>>>>>

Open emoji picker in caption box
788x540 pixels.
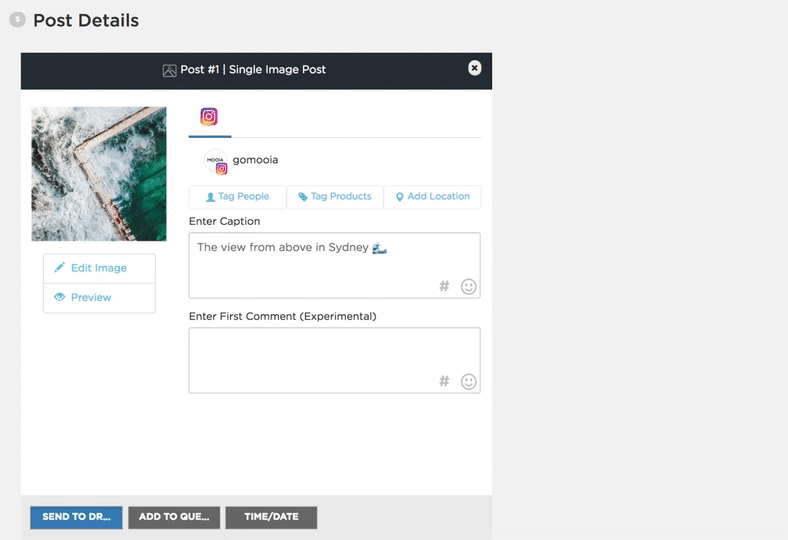click(x=468, y=286)
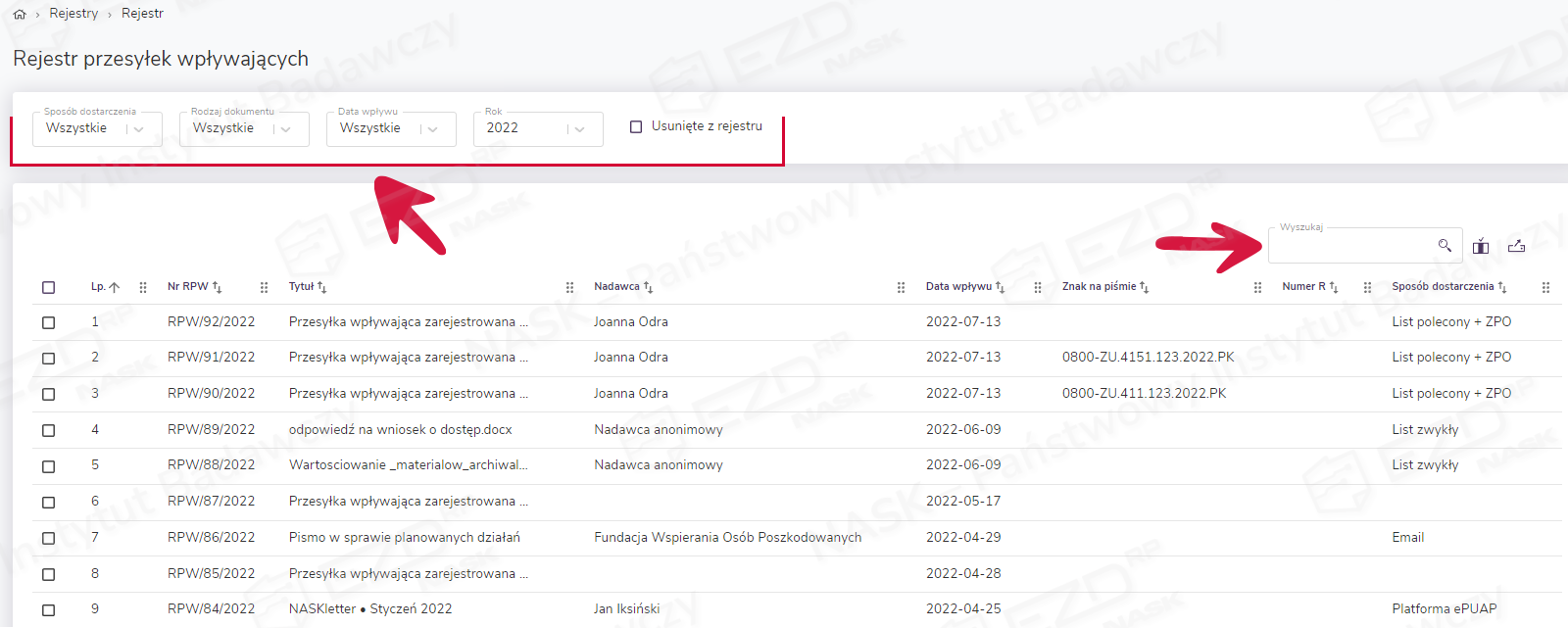Click into the Wyszukaj search field
Viewport: 1568px width, 628px height.
pyautogui.click(x=1352, y=246)
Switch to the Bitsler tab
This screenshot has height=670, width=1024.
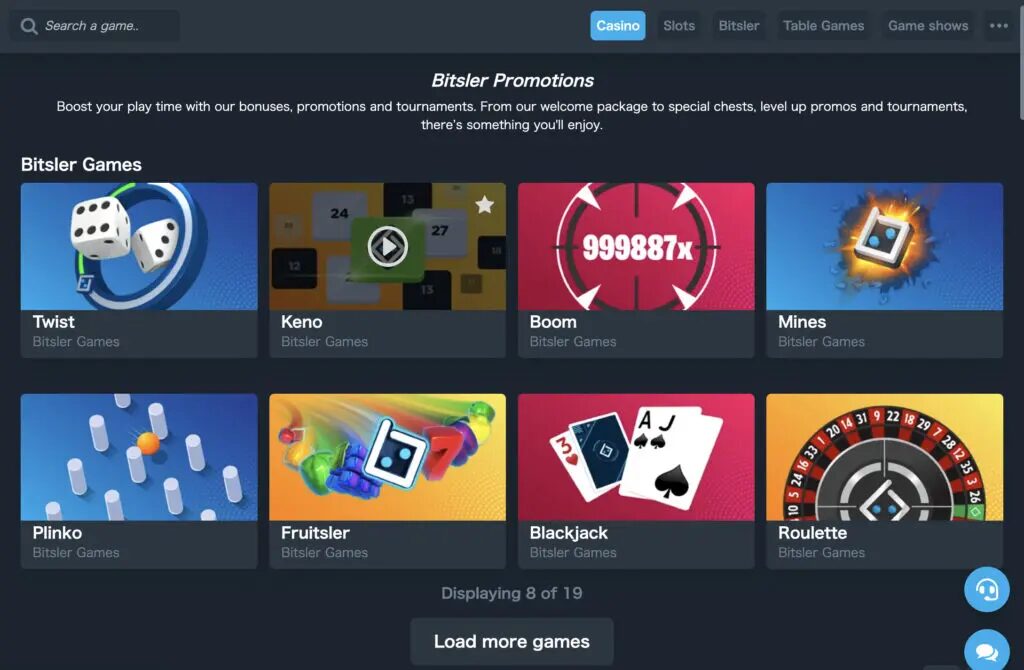pos(739,26)
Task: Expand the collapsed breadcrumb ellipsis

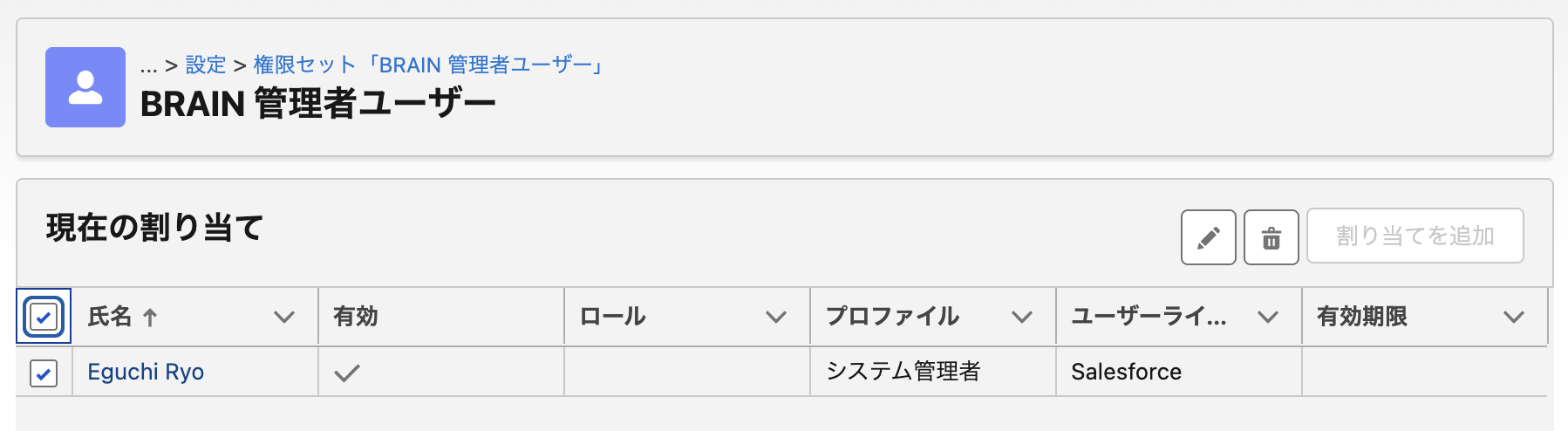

<<<<<

Exercise prompt ▸ Reproduce each of the rows above word for word, omitting the pictures.

Answer below ▸
Open emoji picker in caption box
788x540 pixels.
click(x=468, y=286)
Click into the Wyszukaj search field
Viewport: 1568px width, 628px height.
pyautogui.click(x=1352, y=246)
Switch to the Bitsler tab
This screenshot has height=670, width=1024.
pos(739,26)
Task: Expand the collapsed breadcrumb ellipsis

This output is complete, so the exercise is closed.